### What is needed
In full and without alteration, write out the data below.

### Data entries

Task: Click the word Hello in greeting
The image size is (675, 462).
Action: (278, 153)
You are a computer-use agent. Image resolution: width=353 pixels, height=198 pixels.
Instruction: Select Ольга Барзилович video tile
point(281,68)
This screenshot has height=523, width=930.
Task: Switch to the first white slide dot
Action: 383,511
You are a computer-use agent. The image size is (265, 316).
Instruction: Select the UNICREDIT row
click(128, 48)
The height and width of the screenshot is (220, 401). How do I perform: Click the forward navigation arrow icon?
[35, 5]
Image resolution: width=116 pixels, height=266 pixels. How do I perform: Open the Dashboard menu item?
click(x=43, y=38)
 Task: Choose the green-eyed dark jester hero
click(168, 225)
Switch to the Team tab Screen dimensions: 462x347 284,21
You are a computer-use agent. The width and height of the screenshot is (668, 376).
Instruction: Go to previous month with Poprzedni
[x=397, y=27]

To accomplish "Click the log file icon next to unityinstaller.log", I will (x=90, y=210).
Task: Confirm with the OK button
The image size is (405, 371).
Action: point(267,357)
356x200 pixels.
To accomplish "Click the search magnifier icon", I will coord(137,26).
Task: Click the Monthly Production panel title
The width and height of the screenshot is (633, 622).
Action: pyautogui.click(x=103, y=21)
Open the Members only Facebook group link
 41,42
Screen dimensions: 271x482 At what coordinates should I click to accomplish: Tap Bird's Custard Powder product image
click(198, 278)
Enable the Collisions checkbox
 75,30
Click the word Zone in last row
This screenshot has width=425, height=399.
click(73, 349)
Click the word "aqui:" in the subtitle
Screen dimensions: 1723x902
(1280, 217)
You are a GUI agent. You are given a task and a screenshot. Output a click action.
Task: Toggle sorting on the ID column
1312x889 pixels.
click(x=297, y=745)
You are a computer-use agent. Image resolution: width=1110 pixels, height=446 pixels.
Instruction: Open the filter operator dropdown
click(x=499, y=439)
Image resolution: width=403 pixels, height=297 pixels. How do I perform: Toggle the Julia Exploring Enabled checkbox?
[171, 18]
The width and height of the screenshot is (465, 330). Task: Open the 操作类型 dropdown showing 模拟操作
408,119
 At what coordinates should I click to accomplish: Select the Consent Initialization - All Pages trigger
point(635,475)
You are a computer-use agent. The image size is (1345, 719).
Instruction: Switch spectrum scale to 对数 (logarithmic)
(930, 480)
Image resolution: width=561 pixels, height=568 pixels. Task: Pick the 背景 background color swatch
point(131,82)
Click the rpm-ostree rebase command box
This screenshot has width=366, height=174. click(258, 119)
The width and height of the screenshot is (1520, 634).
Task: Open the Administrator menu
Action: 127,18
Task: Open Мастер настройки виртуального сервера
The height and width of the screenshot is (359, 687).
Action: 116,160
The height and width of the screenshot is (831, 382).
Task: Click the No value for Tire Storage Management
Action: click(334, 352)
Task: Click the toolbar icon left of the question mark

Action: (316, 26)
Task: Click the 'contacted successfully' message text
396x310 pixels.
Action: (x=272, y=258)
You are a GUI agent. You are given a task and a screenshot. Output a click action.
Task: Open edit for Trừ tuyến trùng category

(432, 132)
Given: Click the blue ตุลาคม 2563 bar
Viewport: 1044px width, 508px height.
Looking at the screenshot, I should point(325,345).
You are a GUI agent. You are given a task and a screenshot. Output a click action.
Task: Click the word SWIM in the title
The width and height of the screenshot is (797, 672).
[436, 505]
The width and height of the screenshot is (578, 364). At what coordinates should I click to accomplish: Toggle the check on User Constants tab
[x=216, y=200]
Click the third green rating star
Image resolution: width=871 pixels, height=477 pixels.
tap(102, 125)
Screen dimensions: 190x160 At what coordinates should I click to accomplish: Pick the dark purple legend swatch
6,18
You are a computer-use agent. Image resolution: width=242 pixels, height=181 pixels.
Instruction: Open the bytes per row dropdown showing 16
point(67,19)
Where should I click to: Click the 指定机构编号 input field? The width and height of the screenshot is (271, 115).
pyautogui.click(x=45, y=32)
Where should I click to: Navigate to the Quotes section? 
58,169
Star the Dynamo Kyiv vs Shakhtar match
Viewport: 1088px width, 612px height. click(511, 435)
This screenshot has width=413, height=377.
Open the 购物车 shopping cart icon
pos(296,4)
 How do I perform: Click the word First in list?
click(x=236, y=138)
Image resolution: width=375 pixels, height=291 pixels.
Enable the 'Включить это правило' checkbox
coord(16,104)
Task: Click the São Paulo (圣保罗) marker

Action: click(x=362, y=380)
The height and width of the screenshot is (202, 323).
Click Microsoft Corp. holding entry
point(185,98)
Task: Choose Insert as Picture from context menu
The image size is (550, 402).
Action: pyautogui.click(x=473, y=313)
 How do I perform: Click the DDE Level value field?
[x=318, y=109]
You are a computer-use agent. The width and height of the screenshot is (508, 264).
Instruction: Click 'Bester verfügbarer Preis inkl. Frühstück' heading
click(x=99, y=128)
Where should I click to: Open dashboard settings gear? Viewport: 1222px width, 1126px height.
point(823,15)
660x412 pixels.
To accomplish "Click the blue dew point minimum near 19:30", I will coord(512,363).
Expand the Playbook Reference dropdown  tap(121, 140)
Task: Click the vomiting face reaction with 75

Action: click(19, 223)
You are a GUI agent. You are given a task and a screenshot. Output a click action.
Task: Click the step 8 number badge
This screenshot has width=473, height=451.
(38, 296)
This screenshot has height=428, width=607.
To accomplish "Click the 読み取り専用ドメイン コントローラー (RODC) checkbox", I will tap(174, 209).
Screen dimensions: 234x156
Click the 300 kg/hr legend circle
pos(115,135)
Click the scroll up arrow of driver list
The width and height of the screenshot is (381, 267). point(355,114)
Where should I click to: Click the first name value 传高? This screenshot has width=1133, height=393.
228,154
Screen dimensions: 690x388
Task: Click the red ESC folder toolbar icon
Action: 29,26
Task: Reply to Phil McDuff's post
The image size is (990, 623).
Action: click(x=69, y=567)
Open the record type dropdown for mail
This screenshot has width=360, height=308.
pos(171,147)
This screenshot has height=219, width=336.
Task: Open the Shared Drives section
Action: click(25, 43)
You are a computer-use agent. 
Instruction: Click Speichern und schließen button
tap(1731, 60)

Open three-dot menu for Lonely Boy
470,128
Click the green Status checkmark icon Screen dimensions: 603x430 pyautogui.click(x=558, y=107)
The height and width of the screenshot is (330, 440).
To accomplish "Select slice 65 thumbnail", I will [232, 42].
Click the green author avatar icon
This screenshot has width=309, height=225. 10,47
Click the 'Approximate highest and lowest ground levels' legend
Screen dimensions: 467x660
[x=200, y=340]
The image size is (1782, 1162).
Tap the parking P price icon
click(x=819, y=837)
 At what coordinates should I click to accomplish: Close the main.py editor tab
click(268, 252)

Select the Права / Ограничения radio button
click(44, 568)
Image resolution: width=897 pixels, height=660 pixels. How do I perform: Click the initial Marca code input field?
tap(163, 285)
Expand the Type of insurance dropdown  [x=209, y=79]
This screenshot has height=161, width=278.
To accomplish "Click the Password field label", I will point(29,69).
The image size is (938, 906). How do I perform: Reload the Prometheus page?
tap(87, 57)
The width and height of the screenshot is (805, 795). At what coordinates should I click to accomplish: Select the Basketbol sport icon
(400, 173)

### Answer box
Task: Click the word Hello in greeting
The image size is (675, 462).
Action: (278, 153)
You are a computer-use agent. Image resolution: width=353 pixels, height=198 pixels.
Instruction: Select Ольга Барзилович video tile
point(281,68)
This screenshot has height=523, width=930.
Task: Switch to the first white slide dot
Action: 383,511
You are a computer-use agent. The image size is (265, 316).
Instruction: Select the UNICREDIT row
click(128, 48)
The height and width of the screenshot is (220, 401). How do I perform: Click the forward navigation arrow icon?
[35, 5]
Image resolution: width=116 pixels, height=266 pixels. How do I perform: Open the Dashboard menu item?
click(x=43, y=38)
 Task: Choose the green-eyed dark jester hero
click(168, 225)
Switch to the Team tab Screen dimensions: 462x347 284,21
You are a computer-use agent. The width and height of the screenshot is (668, 376).
Instruction: Go to previous month with Poprzedni
[x=397, y=27]

To accomplish "Click the log file icon next to unityinstaller.log", I will (x=90, y=210).
Task: Confirm with the OK button
The image size is (405, 371).
Action: point(267,357)
356x200 pixels.
To accomplish "Click the search magnifier icon", I will coord(137,26).
Task: Click the Monthly Production panel title
The width and height of the screenshot is (633, 622).
Action: pyautogui.click(x=103, y=21)
Open the Members only Facebook group link
 41,42
Screen dimensions: 271x482 At what coordinates should I click to accomplish: Tap Bird's Custard Powder product image
click(198, 278)
Enable the Collisions checkbox
 75,30
Click the word Zone in last row
This screenshot has width=425, height=399.
click(73, 349)
Click the word "aqui:" in the subtitle
Screen dimensions: 1723x902
(1280, 217)
You are a GUI agent. You are given a task and a screenshot. Output a click action.
Task: Toggle sorting on the ID column
1312x889 pixels.
click(x=297, y=745)
You are a computer-use agent. Image resolution: width=1110 pixels, height=446 pixels.
Instruction: Open the filter operator dropdown
click(x=499, y=439)
Image resolution: width=403 pixels, height=297 pixels. How do I perform: Toggle the Julia Exploring Enabled checkbox?
[171, 18]
The width and height of the screenshot is (465, 330). Task: Open the 操作类型 dropdown showing 模拟操作
408,119
 At what coordinates should I click to accomplish: Select the Consent Initialization - All Pages trigger
point(635,475)
You are a computer-use agent. The image size is (1345, 719).
Instruction: Switch spectrum scale to 对数 (logarithmic)
(930, 480)
Image resolution: width=561 pixels, height=568 pixels. Task: Pick the 背景 background color swatch
point(131,82)
Click the rpm-ostree rebase command box
This screenshot has width=366, height=174. click(258, 119)
The width and height of the screenshot is (1520, 634).
Task: Open the Administrator menu
Action: 127,18
Task: Open Мастер настройки виртуального сервера
The height and width of the screenshot is (359, 687).
Action: 116,160
The height and width of the screenshot is (831, 382).
Task: Click the No value for Tire Storage Management
Action: click(334, 352)
Task: Click the toolbar icon left of the question mark

Action: (316, 26)
Task: Click the 'contacted successfully' message text
396x310 pixels.
Action: (x=272, y=258)
You are a GUI agent. You are given a task and a screenshot. Output a click action.
Task: Open edit for Trừ tuyến trùng category

(432, 132)
Given: Click the blue ตุลาคม 2563 bar
Viewport: 1044px width, 508px height.
Looking at the screenshot, I should point(325,345).
You are a GUI agent. You are given a task and a screenshot. Output a click action.
Task: Click the word SWIM in the title
The width and height of the screenshot is (797, 672).
[436, 505]
The width and height of the screenshot is (578, 364). At what coordinates should I click to accomplish: Toggle the check on User Constants tab
[x=216, y=200]
Click the third green rating star
Image resolution: width=871 pixels, height=477 pixels.
tap(102, 125)
Screen dimensions: 190x160 At what coordinates should I click to accomplish: Pick the dark purple legend swatch
6,18
You are a computer-use agent. Image resolution: width=242 pixels, height=181 pixels.
Instruction: Open the bytes per row dropdown showing 16
point(67,19)
Where should I click to: Click the 指定机构编号 input field? The width and height of the screenshot is (271, 115).
pyautogui.click(x=45, y=32)
Where should I click to: Navigate to the Quotes section? 
58,169
Star the Dynamo Kyiv vs Shakhtar match
Viewport: 1088px width, 612px height. click(511, 435)
This screenshot has width=413, height=377.
Open the 购物车 shopping cart icon
pos(296,4)
 How do I perform: Click the word First in list?
click(x=236, y=138)
Image resolution: width=375 pixels, height=291 pixels.
Enable the 'Включить это правило' checkbox
coord(16,104)
Task: Click the São Paulo (圣保罗) marker

Action: click(x=362, y=380)
The height and width of the screenshot is (202, 323).
Click Microsoft Corp. holding entry
point(185,98)
Task: Choose Insert as Picture from context menu
The image size is (550, 402).
Action: pyautogui.click(x=473, y=313)
 How do I perform: Click the DDE Level value field?
[x=318, y=109]
You are a computer-use agent. The width and height of the screenshot is (508, 264).
Instruction: Click 'Bester verfügbarer Preis inkl. Frühstück' heading
click(x=99, y=128)
Where should I click to: Open dashboard settings gear? Viewport: 1222px width, 1126px height.
point(823,15)
660x412 pixels.
To accomplish "Click the blue dew point minimum near 19:30", I will coord(512,363).
Expand the Playbook Reference dropdown  tap(121, 140)
Task: Click the vomiting face reaction with 75

Action: click(19, 223)
You are a GUI agent. You are given a task and a screenshot. Output a click action.
Task: Click the step 8 number badge
This screenshot has width=473, height=451.
(38, 296)
This screenshot has height=428, width=607.
To accomplish "Click the 読み取り専用ドメイン コントローラー (RODC) checkbox", I will tap(174, 209).
Screen dimensions: 234x156
Click the 300 kg/hr legend circle
pos(115,135)
Click the scroll up arrow of driver list
The width and height of the screenshot is (381, 267). point(355,114)
Where should I click to: Click the first name value 传高? This screenshot has width=1133, height=393.
228,154
Screen dimensions: 690x388
Task: Click the red ESC folder toolbar icon
Action: 29,26
Task: Reply to Phil McDuff's post
The image size is (990, 623).
Action: click(x=69, y=567)
Open the record type dropdown for mail
This screenshot has width=360, height=308.
pos(171,147)
This screenshot has height=219, width=336.
Task: Open the Shared Drives section
Action: click(25, 43)
You are a computer-use agent. 
Instruction: Click Speichern und schließen button
tap(1731, 60)

Open three-dot menu for Lonely Boy
470,128
Click the green Status checkmark icon Screen dimensions: 603x430 pyautogui.click(x=558, y=107)
The height and width of the screenshot is (330, 440).
To accomplish "Select slice 65 thumbnail", I will [232, 42].
Click the green author avatar icon
This screenshot has width=309, height=225. 10,47
Click the 'Approximate highest and lowest ground levels' legend
Screen dimensions: 467x660
[x=200, y=340]
The image size is (1782, 1162).
Tap the parking P price icon
click(x=819, y=837)
 At what coordinates should I click to accomplish: Close the main.py editor tab
click(268, 252)

Select the Права / Ограничения radio button
click(44, 568)
Image resolution: width=897 pixels, height=660 pixels. How do I perform: Click the initial Marca code input field?
tap(163, 285)
Expand the Type of insurance dropdown  [x=209, y=79]
This screenshot has height=161, width=278.
To accomplish "Click the Password field label", I will point(29,69).
The image size is (938, 906). How do I perform: Reload the Prometheus page?
tap(87, 57)
The width and height of the screenshot is (805, 795). At what coordinates should I click to accomplish: Select the Basketbol sport icon
(400, 173)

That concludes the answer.